— What to do —
Below are entries. Copy exactly the lines running from the line that holds "Image resolution: width=710" to the line that holds "Task: Click the Delete include path icon", with both ends included.

— Information shown —
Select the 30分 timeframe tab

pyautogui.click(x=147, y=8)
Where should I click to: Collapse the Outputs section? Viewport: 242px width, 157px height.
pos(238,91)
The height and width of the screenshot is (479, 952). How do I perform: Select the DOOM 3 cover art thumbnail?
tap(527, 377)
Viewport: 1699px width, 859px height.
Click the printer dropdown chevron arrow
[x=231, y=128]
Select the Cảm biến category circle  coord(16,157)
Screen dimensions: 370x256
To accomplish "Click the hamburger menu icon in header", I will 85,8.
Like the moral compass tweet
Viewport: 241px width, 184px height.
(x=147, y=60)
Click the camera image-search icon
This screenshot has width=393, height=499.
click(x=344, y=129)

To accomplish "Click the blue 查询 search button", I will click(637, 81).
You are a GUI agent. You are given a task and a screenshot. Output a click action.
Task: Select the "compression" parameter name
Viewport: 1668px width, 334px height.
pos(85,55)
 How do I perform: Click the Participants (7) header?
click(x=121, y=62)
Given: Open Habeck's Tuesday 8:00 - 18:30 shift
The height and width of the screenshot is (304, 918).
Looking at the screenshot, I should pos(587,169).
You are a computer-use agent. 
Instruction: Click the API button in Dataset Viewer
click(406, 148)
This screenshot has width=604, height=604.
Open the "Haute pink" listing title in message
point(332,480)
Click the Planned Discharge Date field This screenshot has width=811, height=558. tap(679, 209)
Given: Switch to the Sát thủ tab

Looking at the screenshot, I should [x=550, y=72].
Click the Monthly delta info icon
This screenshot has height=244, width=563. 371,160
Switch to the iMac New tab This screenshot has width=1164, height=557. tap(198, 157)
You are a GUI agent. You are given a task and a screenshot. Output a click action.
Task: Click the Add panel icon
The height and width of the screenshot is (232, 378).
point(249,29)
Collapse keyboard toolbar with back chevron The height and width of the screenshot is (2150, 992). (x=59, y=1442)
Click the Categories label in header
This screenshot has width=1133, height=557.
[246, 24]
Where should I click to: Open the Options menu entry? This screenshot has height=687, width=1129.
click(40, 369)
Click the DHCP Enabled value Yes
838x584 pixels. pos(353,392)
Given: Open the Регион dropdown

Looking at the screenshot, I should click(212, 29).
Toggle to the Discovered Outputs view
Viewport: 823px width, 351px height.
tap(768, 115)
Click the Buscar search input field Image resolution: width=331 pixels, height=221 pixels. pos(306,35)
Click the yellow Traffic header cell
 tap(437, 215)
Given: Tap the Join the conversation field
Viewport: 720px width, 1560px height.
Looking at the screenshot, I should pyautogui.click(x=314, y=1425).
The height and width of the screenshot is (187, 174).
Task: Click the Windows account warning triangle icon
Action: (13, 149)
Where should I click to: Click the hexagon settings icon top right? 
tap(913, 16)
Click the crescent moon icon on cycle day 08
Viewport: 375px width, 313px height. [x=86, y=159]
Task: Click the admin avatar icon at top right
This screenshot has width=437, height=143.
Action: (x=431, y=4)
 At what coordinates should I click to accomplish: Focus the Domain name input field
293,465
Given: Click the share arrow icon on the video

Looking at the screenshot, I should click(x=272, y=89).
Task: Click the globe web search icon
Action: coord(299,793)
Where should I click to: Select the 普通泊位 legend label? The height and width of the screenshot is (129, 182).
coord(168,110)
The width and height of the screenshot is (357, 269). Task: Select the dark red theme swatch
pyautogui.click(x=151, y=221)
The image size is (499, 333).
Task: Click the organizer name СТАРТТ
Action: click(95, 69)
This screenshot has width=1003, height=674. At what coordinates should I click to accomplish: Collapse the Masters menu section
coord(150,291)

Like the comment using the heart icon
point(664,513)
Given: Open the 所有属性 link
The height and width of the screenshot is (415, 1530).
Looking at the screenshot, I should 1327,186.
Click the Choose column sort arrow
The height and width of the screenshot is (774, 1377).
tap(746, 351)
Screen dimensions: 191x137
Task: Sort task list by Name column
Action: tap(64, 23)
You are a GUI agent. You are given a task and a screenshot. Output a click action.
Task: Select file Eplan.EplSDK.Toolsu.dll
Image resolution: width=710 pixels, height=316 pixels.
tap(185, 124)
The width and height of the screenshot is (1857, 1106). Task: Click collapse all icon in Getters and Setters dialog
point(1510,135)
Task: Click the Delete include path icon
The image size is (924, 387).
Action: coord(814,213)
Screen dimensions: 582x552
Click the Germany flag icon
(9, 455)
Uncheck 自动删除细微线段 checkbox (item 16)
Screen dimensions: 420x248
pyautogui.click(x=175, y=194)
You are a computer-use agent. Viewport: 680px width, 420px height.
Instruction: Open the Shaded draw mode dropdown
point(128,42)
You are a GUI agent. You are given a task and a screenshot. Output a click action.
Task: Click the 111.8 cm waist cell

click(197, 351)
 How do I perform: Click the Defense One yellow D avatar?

— Result for this task —
Image resolution: width=710 pixels, height=316 pixels.
tap(185, 124)
The width and height of the screenshot is (1857, 1106). Task: Click collapse all icon in Getters and Setters dialog
point(1510,135)
Task: Click the Delete include path icon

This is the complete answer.